Ancak, bu devlet tapusu bile yerel yönetimlerin yanlış uygulamaları nedeniyle neredeyse güvence olmaktan çıktı.
Çünkü, bir sabah uyandığınızda tapulu arsanızın yeşil alan olduğunu öğrenebilir ve hiçbir şey yapamazsınız. Aynı şekilde tapulu ve imarlı arsanıza ruhsat alabilir ama inşaata başlayamayabilirsiniz.
Böyle şey olmaz demeyin. Türkiye'de bu söylediklerimin yüzlerce örneği var.
Yaklaşık bir yıl önce Erzurum'dan Şükrü Çepni isimli bir vatandaş aradı. Şehrin göbeğinde 50 yıllık imarlı arsasına Yakutiye Belediyesi'nden ruhsat aldığını, inşaata başladığını ama devam edemediğini söyledi.
Nedenini de şöyle açıkladı:
"Yanı başımızdaki benzin istasyonunun sahibi bizim yerimizi almak istedi.
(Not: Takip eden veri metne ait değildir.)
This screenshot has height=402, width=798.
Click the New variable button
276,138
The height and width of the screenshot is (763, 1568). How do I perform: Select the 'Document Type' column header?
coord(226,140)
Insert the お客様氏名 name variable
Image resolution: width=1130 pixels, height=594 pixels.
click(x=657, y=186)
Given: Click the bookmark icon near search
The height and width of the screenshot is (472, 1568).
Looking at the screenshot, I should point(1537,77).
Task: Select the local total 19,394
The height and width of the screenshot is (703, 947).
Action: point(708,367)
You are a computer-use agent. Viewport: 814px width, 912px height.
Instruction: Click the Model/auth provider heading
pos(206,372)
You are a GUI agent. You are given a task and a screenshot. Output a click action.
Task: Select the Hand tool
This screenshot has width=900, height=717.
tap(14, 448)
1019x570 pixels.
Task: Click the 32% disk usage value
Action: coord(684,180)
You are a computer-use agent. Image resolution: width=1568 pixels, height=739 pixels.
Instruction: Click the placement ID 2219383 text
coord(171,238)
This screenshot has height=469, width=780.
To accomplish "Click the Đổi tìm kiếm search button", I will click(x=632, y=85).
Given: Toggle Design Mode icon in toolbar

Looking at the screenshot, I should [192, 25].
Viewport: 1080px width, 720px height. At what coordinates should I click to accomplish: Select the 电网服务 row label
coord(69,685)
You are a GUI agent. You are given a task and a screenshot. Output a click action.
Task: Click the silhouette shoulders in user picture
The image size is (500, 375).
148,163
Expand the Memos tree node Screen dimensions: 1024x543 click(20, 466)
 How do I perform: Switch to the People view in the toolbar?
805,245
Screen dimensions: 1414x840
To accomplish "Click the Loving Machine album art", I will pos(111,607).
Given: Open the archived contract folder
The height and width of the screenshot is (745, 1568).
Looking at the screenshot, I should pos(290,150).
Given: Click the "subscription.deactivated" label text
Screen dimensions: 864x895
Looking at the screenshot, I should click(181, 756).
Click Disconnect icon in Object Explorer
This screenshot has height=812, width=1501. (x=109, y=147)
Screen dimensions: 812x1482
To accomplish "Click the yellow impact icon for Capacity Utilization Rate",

Biz de vermedik. Sonra onun yakın dostu Erzurum Büyükşehir Belediye başkanı olunca durum değişti. O da yetkisini kullanıp inşaatı durdurdu."
Çok inandırıcı gelmese de Erzurum Büyükşehir Belediye Başkanı Ahmet Küçükler'i aradık. Vatandaşın bu mağduriyeti konusunda ne düşündüğünü sorduk. Başkanın cevabı kısaydı:
"Bu sorunu biliyorum. Şehrin silueti açısından bu inşaatı durdurduk. Ancak benzinci ile onları bir araya getirerek ortak bir çözüm bulacağız."
Aradan bir yıl geçti.
Ne oldu dersiniz?
Arsa sahibi idare mahkemesine başvuruyor ve durdurmayı kaldırıyor.
Ama Büyükşehir Belediyesi'nin dava açması ve haber vermemesi nedeniyle inşaata devam edemiyor.
Şimdi soru şu; vatandaş imarlı tapulu arsasına ruhsat aldığı halde neden inşaat yapamıyor?
Acaba bu kararda, vatandaş Şükrü Çepni'nin dediği gibi birilerini koruma mı var?